**ASSIGNMENT**
Below are the records; tally the lines in them that include the word "computer" and reply with the number alone.

**TASK INPUT**
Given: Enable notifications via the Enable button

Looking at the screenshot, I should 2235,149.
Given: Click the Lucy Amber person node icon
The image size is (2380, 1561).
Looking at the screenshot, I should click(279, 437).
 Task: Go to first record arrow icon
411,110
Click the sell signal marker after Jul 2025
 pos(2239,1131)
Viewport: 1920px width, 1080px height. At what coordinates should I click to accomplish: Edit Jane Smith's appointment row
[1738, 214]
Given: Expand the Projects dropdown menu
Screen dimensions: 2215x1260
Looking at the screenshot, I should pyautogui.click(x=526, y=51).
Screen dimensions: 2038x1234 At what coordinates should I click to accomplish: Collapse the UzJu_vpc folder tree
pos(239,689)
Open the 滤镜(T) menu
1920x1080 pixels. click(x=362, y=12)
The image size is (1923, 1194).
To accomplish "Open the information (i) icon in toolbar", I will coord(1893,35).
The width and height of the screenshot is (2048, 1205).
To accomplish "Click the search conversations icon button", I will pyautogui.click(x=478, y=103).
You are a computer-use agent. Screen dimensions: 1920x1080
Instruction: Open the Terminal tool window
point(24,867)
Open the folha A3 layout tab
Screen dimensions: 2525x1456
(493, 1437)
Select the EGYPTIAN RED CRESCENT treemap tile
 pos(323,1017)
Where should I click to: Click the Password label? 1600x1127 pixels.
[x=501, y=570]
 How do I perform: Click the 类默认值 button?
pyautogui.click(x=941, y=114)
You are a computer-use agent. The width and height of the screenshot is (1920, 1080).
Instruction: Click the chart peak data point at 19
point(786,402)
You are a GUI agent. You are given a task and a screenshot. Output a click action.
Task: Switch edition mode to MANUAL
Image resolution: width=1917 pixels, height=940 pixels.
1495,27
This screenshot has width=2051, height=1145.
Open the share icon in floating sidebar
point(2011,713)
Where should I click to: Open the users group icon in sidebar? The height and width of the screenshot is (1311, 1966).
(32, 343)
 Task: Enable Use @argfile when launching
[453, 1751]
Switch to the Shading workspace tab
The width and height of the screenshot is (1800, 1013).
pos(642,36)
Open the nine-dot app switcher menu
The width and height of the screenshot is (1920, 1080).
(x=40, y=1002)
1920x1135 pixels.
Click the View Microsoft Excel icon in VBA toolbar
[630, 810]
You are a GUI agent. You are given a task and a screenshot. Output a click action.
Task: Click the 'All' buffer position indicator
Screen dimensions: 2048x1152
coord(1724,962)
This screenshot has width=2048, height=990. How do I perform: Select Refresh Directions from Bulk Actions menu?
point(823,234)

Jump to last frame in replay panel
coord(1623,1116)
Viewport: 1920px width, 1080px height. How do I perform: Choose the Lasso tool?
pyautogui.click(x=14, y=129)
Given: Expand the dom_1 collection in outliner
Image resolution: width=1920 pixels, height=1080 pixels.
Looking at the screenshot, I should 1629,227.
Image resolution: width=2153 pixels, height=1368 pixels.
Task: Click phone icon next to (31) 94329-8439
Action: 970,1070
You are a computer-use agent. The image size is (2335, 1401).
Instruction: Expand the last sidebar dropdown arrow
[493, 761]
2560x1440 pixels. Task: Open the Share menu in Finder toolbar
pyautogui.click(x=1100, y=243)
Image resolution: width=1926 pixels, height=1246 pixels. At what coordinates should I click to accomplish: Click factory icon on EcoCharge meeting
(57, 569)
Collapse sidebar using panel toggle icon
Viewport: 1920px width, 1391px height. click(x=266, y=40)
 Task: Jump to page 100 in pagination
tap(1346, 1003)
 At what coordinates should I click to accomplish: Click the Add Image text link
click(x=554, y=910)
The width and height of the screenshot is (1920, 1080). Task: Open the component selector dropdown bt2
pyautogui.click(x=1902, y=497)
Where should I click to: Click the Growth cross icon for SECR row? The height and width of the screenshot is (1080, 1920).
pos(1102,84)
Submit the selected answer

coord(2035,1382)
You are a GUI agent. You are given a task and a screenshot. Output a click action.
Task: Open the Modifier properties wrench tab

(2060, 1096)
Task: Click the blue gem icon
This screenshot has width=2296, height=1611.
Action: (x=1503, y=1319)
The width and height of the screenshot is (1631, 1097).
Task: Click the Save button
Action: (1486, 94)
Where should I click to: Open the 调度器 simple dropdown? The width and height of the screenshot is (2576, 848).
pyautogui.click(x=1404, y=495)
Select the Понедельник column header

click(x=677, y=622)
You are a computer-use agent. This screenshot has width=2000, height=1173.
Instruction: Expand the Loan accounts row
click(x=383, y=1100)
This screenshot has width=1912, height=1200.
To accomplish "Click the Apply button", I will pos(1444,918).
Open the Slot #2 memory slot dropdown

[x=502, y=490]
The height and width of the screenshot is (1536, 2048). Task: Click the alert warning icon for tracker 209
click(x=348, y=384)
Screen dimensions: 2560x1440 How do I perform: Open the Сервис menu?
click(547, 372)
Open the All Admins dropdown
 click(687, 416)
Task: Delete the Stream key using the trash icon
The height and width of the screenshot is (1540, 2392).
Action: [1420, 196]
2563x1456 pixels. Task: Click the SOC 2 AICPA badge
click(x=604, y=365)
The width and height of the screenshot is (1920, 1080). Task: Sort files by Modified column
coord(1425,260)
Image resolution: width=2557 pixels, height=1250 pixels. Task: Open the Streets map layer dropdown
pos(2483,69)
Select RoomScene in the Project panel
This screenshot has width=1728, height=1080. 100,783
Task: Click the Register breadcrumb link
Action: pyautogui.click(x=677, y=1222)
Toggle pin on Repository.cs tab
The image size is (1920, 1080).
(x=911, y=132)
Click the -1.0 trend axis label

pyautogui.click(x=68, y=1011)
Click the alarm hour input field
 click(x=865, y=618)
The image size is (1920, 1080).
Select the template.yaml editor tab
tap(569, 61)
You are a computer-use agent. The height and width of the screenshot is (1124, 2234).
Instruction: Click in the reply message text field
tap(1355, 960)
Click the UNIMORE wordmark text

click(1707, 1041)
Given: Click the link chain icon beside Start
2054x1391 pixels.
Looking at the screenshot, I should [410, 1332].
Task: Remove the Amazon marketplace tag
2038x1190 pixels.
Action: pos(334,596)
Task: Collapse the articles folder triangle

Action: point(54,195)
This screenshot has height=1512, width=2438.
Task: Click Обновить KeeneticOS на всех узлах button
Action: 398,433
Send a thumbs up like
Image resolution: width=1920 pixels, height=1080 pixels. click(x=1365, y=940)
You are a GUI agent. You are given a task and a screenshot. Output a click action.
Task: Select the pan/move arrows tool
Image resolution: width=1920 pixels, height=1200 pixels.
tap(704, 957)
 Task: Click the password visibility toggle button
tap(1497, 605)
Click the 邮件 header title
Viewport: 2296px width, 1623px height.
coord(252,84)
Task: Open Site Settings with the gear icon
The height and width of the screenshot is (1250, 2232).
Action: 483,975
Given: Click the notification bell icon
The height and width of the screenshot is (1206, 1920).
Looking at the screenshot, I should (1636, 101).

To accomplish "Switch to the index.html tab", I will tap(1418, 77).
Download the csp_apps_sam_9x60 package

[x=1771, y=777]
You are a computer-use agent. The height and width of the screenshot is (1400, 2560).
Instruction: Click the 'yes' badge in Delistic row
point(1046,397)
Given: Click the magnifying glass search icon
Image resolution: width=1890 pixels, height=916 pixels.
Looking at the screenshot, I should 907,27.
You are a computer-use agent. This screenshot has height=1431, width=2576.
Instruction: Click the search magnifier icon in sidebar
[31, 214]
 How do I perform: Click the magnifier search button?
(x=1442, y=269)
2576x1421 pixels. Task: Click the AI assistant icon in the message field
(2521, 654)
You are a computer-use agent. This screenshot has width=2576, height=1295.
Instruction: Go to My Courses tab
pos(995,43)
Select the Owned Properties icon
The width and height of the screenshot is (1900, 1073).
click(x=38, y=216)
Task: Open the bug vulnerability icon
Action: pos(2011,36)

**ANSWER BOX**
8